Work required. Return the entries below exactly as written.

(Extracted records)

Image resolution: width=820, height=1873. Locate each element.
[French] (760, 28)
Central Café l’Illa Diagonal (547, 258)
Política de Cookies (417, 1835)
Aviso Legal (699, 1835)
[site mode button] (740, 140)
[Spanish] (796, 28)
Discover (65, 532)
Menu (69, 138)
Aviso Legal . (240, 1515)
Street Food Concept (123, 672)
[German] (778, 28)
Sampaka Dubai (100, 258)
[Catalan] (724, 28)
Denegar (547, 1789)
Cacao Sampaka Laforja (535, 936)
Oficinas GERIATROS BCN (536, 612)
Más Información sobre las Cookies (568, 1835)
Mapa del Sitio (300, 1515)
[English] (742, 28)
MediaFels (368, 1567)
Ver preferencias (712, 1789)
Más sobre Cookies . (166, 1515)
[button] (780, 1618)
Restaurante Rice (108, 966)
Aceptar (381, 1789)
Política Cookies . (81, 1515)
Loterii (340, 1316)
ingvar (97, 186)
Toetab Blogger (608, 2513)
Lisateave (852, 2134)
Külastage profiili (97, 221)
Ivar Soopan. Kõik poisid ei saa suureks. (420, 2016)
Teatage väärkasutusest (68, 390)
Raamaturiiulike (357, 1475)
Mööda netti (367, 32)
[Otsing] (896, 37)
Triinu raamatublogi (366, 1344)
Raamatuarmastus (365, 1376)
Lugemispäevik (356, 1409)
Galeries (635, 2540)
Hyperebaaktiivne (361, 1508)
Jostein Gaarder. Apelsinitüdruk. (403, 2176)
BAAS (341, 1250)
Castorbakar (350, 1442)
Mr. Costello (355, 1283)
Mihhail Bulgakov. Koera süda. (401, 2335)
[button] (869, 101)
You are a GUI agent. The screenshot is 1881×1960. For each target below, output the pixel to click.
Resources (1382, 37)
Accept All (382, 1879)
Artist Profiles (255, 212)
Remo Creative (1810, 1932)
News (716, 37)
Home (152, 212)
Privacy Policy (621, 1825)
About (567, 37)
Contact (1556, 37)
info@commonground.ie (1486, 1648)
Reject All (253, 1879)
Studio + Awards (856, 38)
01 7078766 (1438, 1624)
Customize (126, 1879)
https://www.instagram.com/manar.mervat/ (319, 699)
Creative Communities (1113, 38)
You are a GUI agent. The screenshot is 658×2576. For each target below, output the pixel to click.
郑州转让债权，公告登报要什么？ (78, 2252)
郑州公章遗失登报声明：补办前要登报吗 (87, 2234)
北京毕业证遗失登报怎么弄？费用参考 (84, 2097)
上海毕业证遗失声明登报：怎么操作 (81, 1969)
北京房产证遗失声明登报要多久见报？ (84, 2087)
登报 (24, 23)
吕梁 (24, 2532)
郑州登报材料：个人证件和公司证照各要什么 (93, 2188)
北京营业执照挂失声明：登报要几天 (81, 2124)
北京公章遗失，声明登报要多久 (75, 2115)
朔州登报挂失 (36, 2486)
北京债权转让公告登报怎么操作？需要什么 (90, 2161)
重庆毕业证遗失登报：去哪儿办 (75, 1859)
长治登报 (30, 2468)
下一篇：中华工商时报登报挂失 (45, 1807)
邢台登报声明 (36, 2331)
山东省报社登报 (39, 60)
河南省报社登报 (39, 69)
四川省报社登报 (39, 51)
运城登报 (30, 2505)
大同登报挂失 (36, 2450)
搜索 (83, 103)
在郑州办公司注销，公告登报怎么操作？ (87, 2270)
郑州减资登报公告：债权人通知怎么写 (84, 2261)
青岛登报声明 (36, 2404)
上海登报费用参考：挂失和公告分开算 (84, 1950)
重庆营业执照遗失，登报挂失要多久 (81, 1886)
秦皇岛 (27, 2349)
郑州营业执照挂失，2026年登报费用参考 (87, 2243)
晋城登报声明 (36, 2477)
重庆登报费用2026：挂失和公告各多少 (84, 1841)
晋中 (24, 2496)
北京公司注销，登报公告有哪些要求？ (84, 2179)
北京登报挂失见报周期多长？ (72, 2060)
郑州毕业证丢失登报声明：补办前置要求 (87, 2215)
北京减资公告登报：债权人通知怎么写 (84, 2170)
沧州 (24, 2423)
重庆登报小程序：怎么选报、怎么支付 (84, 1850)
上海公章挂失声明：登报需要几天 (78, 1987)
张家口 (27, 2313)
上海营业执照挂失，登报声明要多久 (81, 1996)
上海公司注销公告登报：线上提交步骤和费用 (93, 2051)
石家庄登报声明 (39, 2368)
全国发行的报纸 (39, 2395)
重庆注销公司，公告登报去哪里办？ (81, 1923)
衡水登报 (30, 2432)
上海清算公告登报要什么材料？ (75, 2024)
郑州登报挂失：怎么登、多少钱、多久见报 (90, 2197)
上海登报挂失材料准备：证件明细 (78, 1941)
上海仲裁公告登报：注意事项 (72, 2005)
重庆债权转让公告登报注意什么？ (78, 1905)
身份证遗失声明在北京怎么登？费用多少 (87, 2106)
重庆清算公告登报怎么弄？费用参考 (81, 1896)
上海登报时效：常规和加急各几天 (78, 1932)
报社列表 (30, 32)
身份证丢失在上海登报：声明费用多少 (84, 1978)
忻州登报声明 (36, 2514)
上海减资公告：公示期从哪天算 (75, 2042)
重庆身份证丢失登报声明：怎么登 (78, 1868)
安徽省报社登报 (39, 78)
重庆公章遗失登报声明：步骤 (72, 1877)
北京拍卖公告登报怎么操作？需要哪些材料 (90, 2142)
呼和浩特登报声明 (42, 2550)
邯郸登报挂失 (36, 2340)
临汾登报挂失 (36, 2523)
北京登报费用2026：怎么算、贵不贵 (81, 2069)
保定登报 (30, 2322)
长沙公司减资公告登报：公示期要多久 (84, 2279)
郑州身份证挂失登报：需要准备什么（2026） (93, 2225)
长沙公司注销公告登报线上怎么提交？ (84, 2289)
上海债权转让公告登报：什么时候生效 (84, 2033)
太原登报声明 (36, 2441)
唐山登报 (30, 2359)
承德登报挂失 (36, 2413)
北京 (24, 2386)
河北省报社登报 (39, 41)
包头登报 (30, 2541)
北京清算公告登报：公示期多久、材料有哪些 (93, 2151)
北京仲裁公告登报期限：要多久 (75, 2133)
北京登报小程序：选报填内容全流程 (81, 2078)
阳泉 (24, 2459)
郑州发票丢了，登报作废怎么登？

Written answer.
Image resolution: width=820, height=1873. Locate each element.
[French] (760, 28)
Central Café l’Illa Diagonal (547, 258)
Política de Cookies (417, 1835)
Aviso Legal (699, 1835)
[site mode button] (740, 140)
[Spanish] (796, 28)
Discover (65, 532)
Menu (69, 138)
Aviso Legal . (240, 1515)
Street Food Concept (123, 672)
[German] (778, 28)
Sampaka Dubai (100, 258)
[Catalan] (724, 28)
Denegar (547, 1789)
Cacao Sampaka Laforja (535, 936)
Oficinas GERIATROS BCN (536, 612)
Más Información sobre las Cookies (568, 1835)
Mapa del Sitio (300, 1515)
[English] (742, 28)
MediaFels (368, 1567)
Ver preferencias (712, 1789)
Más sobre Cookies . (166, 1515)
[button] (780, 1618)
Restaurante Rice (108, 966)
Aceptar (381, 1789)
Política Cookies . (81, 1515)
Loterii (340, 1316)
ingvar (97, 186)
Toetab Blogger (608, 2513)
Lisateave (852, 2134)
Külastage profiili (97, 221)
Ivar Soopan. Kõik poisid ei saa suureks. (420, 2016)
Teatage väärkasutusest (68, 390)
Raamaturiiulike (357, 1475)
Mööda netti (367, 32)
[Otsing] (896, 37)
Triinu raamatublogi (366, 1344)
Raamatuarmastus (365, 1376)
Lugemispäevik (356, 1409)
Galeries (635, 2540)
Hyperebaaktiivne (361, 1508)
Jostein Gaarder. Apelsinitüdruk. (403, 2176)
BAAS (341, 1250)
Castorbakar (350, 1442)
Mr. Costello (355, 1283)
Mihhail Bulgakov. Koera süda. (401, 2335)
[button] (869, 101)
You are a GUI agent. The screenshot is 1881×1960. For each target below, output the pixel to click.
Resources (1382, 37)
Accept All (382, 1879)
Artist Profiles (255, 212)
Remo Creative (1810, 1932)
News (716, 37)
Home (152, 212)
Privacy Policy (621, 1825)
About (567, 37)
Contact (1556, 37)
info@commonground.ie (1486, 1648)
Reject All (253, 1879)
Studio + Awards (856, 38)
01 7078766 (1438, 1624)
Customize (126, 1879)
https://www.instagram.com/manar.mervat/ (319, 699)
Creative Communities (1113, 38)
You are a GUI agent. The screenshot is 658×2576. For each target below, output the pixel to click.
郑州转让债权，公告登报要什么？ (78, 2252)
郑州公章遗失登报声明：补办前要登报吗 (87, 2234)
北京毕业证遗失登报怎么弄？费用参考 (84, 2097)
上海毕业证遗失声明登报：怎么操作 (81, 1969)
北京房产证遗失声明登报要多久见报？ (84, 2087)
登报 (24, 23)
吕梁 (24, 2532)
郑州登报材料：个人证件和公司证照各要什么 (93, 2188)
北京营业执照挂失声明：登报要几天 (81, 2124)
北京公章遗失，声明登报要多久 (75, 2115)
朔州登报挂失 (36, 2486)
北京债权转让公告登报怎么操作？需要什么 (90, 2161)
重庆毕业证遗失登报：去哪儿办 (75, 1859)
长治登报 (30, 2468)
下一篇：中华工商时报登报挂失 (45, 1807)
邢台登报声明 (36, 2331)
山东省报社登报 (39, 60)
河南省报社登报 (39, 69)
四川省报社登报 (39, 51)
运城登报 (30, 2505)
大同登报挂失 (36, 2450)
搜索 (83, 103)
在郑州办公司注销，公告登报怎么操作？ (87, 2270)
郑州减资登报公告：债权人通知怎么写 (84, 2261)
青岛登报声明 (36, 2404)
上海登报费用参考：挂失和公告分开算 (84, 1950)
重庆营业执照遗失，登报挂失要多久 (81, 1886)
秦皇岛 (27, 2349)
郑州营业执照挂失，2026年登报费用参考 (87, 2243)
晋城登报声明 (36, 2477)
重庆登报费用2026：挂失和公告各多少 (84, 1841)
晋中 (24, 2496)
北京公司注销，登报公告有哪些要求？ (84, 2179)
北京登报挂失见报周期多长？ (72, 2060)
郑州毕业证丢失登报声明：补办前置要求 (87, 2215)
北京减资公告登报：债权人通知怎么写 (84, 2170)
沧州 (24, 2423)
重庆登报小程序：怎么选报、怎么支付 (84, 1850)
上海公章挂失声明：登报需要几天 (78, 1987)
张家口 (27, 2313)
上海营业执照挂失，登报声明要多久 (81, 1996)
上海公司注销公告登报：线上提交步骤和费用 (93, 2051)
石家庄登报声明 (39, 2368)
全国发行的报纸 (39, 2395)
重庆注销公司，公告登报去哪里办？ (81, 1923)
衡水登报 (30, 2432)
上海清算公告登报要什么材料？ (75, 2024)
郑州登报挂失：怎么登、多少钱、多久见报 (90, 2197)
上海登报挂失材料准备：证件明细 (78, 1941)
上海仲裁公告登报：注意事项 (72, 2005)
重庆债权转让公告登报注意什么？ (78, 1905)
身份证遗失声明在北京怎么登？费用多少 (87, 2106)
重庆清算公告登报怎么弄？费用参考 (81, 1896)
上海登报时效：常规和加急各几天 (78, 1932)
报社列表 (30, 32)
身份证丢失在上海登报：声明费用多少 (84, 1978)
忻州登报声明 (36, 2514)
上海减资公告：公示期从哪天算 (75, 2042)
重庆身份证丢失登报声明：怎么登 (78, 1868)
安徽省报社登报 (39, 78)
重庆公章遗失登报声明：步骤 (72, 1877)
北京拍卖公告登报怎么操作？需要哪些材料 (90, 2142)
呼和浩特登报声明 (42, 2550)
邯郸登报挂失 (36, 2340)
临汾登报挂失 (36, 2523)
北京登报费用2026：怎么算、贵不贵 (81, 2069)
保定登报 (30, 2322)
长沙公司减资公告登报：公示期要多久 (84, 2279)
郑州身份证挂失登报：需要准备什么（2026） (93, 2225)
长沙公司注销公告登报线上怎么提交？ (84, 2289)
上海债权转让公告登报：什么时候生效 (84, 2033)
太原登报声明 (36, 2441)
唐山登报 (30, 2359)
承德登报挂失 (36, 2413)
北京 (24, 2386)
河北省报社登报 (39, 41)
包头登报 (30, 2541)
北京清算公告登报：公示期多久、材料有哪些 (93, 2151)
北京仲裁公告登报期限：要多久 (75, 2133)
北京登报小程序：选报填内容全流程 (81, 2078)
阳泉 (24, 2459)
郑州发票丢了，登报作废怎么登？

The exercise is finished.